## SET TASK:
List the records starting at the line containing "Viewport: 1568px width, 551px height." and ending at the line containing "Looking at the screenshot, I should point(384,301)." as a numbered list, leaving out blank lines. Include both of those lines and nothing outside that range.

## DATA:

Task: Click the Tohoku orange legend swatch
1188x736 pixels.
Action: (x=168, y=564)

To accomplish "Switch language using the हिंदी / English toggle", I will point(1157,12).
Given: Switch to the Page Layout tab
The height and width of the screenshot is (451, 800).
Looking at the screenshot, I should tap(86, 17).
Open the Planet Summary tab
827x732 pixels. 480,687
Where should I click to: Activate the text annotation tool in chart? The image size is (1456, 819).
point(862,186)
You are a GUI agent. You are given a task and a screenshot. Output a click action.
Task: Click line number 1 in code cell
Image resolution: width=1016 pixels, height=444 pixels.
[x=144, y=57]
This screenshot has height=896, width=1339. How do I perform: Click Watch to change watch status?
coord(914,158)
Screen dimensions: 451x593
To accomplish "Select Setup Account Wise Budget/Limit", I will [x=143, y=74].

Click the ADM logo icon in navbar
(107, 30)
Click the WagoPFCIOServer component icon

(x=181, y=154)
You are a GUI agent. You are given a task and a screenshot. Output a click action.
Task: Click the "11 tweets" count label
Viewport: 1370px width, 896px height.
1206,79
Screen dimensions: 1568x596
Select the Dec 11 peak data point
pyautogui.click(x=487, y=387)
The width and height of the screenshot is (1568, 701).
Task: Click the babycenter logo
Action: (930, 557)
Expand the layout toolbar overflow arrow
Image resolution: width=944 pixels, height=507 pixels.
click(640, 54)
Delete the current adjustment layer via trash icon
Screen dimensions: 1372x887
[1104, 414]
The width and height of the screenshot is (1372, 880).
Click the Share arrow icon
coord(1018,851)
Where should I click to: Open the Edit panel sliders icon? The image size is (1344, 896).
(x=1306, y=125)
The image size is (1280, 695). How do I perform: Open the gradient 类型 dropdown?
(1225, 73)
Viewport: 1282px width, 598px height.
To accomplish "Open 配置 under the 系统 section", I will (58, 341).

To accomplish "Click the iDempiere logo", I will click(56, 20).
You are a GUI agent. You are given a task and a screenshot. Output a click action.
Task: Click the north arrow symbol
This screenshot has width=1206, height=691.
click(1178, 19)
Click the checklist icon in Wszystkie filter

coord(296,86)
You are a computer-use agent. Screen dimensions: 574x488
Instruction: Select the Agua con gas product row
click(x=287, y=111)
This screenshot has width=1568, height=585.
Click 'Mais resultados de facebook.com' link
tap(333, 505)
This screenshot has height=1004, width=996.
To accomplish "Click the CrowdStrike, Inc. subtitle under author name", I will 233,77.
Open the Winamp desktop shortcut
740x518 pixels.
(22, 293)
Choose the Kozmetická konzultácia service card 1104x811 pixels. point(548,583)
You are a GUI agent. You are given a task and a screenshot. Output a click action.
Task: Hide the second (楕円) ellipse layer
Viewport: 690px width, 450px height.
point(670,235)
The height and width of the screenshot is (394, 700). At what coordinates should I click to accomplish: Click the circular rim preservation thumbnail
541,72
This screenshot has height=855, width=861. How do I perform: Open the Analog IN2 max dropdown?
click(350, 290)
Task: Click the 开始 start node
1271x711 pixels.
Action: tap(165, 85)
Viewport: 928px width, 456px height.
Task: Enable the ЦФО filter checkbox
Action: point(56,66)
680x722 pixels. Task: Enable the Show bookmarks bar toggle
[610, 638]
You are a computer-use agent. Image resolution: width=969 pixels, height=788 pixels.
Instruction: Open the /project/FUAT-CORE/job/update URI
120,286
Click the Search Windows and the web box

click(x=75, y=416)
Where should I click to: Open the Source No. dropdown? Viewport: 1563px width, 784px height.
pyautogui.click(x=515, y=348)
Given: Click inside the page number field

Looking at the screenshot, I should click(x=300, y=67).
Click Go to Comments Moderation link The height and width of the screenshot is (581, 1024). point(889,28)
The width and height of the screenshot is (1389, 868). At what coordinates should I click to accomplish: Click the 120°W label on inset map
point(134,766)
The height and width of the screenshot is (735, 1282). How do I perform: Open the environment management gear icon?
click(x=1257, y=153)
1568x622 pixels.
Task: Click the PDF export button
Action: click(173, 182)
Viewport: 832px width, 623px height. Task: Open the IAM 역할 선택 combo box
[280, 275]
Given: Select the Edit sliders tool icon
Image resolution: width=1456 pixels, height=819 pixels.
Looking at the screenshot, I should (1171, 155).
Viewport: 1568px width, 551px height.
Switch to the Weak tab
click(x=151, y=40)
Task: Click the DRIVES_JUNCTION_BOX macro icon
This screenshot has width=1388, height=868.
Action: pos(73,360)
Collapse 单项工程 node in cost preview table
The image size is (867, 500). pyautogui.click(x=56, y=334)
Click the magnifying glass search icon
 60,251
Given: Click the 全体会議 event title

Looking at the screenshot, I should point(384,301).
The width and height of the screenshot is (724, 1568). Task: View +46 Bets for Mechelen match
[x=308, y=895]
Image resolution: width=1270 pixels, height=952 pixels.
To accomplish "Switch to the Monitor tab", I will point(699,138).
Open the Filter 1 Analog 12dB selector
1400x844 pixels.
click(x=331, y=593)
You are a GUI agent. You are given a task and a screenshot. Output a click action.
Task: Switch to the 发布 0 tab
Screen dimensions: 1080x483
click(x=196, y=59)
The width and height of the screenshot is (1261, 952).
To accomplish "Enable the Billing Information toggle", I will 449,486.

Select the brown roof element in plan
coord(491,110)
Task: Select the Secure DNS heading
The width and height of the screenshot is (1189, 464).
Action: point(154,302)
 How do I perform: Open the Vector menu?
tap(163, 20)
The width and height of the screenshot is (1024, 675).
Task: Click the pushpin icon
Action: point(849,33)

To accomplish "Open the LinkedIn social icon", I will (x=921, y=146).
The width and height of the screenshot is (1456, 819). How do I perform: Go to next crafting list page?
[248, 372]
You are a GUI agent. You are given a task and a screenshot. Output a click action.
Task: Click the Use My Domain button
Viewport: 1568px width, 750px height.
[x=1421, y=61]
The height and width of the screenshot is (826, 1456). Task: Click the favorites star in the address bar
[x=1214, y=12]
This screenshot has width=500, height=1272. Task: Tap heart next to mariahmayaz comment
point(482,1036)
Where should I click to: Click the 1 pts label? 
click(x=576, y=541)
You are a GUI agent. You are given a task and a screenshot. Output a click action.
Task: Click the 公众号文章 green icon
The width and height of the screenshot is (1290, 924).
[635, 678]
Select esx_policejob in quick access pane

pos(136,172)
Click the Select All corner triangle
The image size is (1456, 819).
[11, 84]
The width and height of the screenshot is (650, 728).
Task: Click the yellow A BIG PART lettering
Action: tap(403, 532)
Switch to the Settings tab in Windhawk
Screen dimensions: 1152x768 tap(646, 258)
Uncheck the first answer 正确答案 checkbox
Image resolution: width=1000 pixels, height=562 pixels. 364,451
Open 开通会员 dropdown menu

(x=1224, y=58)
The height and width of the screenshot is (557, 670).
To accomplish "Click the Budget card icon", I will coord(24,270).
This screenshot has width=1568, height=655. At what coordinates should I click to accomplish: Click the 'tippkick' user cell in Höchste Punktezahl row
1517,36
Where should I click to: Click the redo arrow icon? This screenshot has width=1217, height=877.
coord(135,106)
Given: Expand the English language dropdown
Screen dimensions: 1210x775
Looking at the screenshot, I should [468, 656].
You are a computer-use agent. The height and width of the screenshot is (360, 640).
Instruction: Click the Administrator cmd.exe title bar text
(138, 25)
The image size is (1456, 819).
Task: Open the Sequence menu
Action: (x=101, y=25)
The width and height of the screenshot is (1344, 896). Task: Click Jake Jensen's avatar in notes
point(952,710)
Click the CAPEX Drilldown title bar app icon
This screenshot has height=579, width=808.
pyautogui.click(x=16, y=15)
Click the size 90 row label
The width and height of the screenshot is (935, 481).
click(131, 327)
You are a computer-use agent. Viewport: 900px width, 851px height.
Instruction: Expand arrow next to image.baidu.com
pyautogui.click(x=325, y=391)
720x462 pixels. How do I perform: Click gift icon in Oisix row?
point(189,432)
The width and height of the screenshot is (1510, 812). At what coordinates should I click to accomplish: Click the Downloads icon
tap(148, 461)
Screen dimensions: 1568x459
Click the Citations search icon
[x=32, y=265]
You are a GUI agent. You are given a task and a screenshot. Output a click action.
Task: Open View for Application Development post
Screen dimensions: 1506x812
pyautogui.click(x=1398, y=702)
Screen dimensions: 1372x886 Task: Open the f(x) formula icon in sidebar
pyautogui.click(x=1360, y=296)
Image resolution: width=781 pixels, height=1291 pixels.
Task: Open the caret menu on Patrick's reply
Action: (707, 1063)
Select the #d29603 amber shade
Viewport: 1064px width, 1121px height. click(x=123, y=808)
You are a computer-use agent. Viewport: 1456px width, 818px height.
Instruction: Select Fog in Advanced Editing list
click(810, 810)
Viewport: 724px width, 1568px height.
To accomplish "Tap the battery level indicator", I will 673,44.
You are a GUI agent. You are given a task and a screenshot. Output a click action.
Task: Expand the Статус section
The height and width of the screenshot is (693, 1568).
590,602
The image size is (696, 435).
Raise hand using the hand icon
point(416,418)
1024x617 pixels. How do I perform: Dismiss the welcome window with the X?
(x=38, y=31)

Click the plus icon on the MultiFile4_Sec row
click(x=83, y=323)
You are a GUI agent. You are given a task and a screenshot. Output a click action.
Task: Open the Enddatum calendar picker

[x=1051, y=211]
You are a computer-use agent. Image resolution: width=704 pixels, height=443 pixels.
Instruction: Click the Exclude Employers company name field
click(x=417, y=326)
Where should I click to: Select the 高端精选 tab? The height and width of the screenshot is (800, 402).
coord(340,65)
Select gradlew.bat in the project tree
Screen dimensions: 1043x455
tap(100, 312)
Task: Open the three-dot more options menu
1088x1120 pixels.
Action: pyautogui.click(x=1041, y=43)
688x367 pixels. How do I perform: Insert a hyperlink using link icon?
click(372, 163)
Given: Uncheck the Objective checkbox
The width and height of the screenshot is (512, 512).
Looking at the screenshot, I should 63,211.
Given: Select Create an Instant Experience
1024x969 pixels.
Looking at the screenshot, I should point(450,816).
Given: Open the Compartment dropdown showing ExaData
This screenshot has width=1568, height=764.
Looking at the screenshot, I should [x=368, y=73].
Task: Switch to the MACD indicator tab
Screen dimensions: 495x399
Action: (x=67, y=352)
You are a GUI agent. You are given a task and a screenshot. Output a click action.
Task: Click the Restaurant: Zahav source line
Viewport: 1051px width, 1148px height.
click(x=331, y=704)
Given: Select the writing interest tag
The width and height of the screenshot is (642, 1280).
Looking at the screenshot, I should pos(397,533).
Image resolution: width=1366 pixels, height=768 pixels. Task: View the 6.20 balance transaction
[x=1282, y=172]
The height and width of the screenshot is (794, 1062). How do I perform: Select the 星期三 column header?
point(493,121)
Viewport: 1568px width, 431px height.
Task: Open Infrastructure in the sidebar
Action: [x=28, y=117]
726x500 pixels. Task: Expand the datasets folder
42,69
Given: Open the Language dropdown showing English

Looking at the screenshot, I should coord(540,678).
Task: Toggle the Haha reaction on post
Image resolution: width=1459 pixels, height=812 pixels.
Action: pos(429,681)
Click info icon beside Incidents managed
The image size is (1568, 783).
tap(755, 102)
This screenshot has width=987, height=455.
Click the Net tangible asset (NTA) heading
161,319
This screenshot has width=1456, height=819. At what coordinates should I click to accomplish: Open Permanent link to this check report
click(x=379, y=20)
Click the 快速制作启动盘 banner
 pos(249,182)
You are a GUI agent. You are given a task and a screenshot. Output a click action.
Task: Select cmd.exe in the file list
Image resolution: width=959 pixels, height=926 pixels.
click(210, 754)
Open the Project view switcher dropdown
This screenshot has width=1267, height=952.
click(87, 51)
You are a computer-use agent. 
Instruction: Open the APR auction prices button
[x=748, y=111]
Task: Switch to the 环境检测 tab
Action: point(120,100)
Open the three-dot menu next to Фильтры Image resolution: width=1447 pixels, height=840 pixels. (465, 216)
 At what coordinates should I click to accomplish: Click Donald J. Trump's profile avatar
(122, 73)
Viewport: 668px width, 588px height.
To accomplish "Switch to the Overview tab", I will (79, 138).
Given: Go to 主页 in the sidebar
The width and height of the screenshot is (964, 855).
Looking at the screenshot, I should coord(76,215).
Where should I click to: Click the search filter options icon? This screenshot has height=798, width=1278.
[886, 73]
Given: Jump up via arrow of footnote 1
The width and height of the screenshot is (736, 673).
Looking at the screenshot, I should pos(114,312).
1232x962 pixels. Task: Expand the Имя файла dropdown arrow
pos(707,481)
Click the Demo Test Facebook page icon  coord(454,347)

## EXERCISE RESULT:
1. Viewport: 1568px width, 551px height.
2. Switch to the Weak tab
3. click(x=151, y=40)
4. Task: Click the DRIVES_JUNCTION_BOX macro icon
5. This screenshot has width=1388, height=868.
6. Action: pos(73,360)
7. Collapse 单项工程 node in cost preview table
8. The image size is (867, 500). pyautogui.click(x=56, y=334)
9. Click the magnifying glass search icon
10.  60,251
11. Given: Click the 全体会議 event title
12. Looking at the screenshot, I should point(384,301).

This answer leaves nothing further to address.